Cortisol is a catabolic hormone produced when the body is stressed. It actually promotes the breakdown of protein and inhibits muscle hypertrophy.  Thus, it is indeed crucial to avoid excessive cortisol production during the base-building phase.  There is little doubt that doing too many hard anaerobic sessions creates a risk of excess cortisol production, as does pushing up total training distance too rapidly.  However, this is not a reason for avoiding upper aerobic sessions provided these do not leave you feeling continually tired and run-down.

 

Conclusion

So, it does not appear to me that any of the reasons Maffetone proposes are adequate reasons for avoiding the inclusion of some upper aerobic, or even anaerobic, sessions during base-building provided there are an adequate number of low intensity long runs and the total work load is not too stressful.  Thus I consider that Lydiard’s suggestion of one ¾ effort session and two 1/2 effort sessions in the week is fine provided you avoid becoming run-down.  This of course requires judgment, and it is probably best to err on the side of caution when in doubt.

 

An even more important issue

I think that both Maffetone and Lydiard omit the most important issue of all.  That is the mechanism of muscle damage and adaptation.
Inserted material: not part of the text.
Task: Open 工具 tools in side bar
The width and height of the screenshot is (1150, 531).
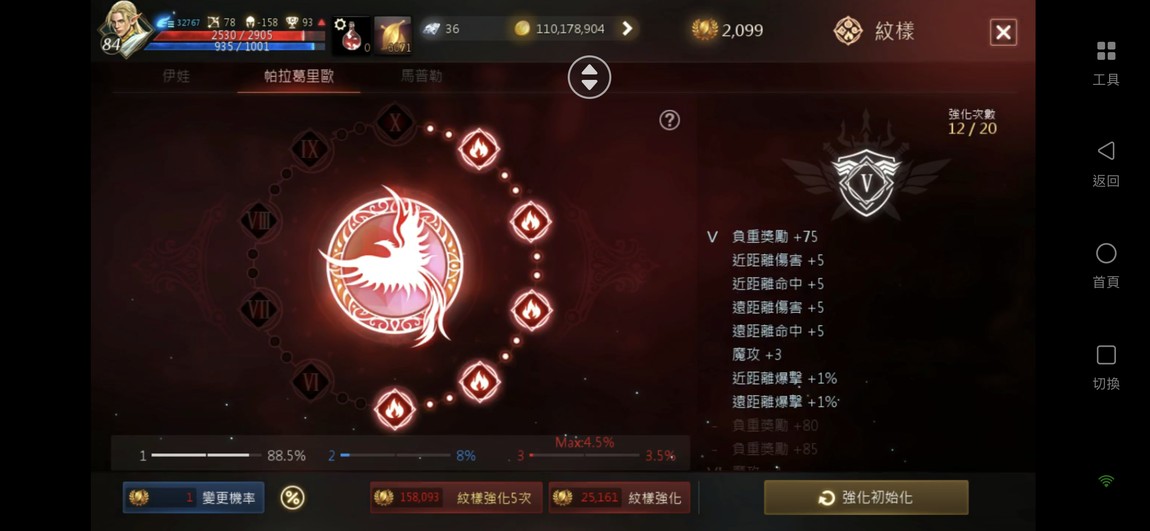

Recent evidence about the role of satellite cells, which are a form of stem cell that participate in muscle repair, has provide the beginning of an understanding of these mechanisms, but that is a discussion that will have to wait for a future blog.

 

Progress

This week, I have taken two steps to implement the Lydiard conditioning phase.  On Tuesday and again on Thursday, I took the initial step towards including some upper aerobic sessions in my schedule,  On these days, during runs of 6 and 7 Km respectively, I progressively increased pace so that I covered about 4-5 Km in the mid to upper aerobic zone.  Apart from two or three interval sessions during the winter, I have not run in the upper aerobic zone for over six months.  It felt good to be running at a moderate pace, though I found that my muscles felt a little stiff the day afterwards.

 

Yesterday, as a check on my estimate of the appropriate pace for a long run, I did 16Km at 5:43 /Km.  My mean heart rate was 119, which was very slightly lower than that recorded during a 21 Km run at the same pace the previous Saturday.  Thus, if I wished to follow Maffetone’s recommendation (target heart rate 117), 5:45 /km would be the appropriate pace for long runs, though if I want to follow Mark Allen’s modification, and increase the target heart rate to 122, I should aim for about 5:40 /Km.  I am inclined towards Mark Allen’s recommendation.  This pace is approximately 1 min per Km slower than my target half-marathon time.  This is a fairly modest objective and should allow me to enjoy some relaxed running through the bluebells in the next few weeks.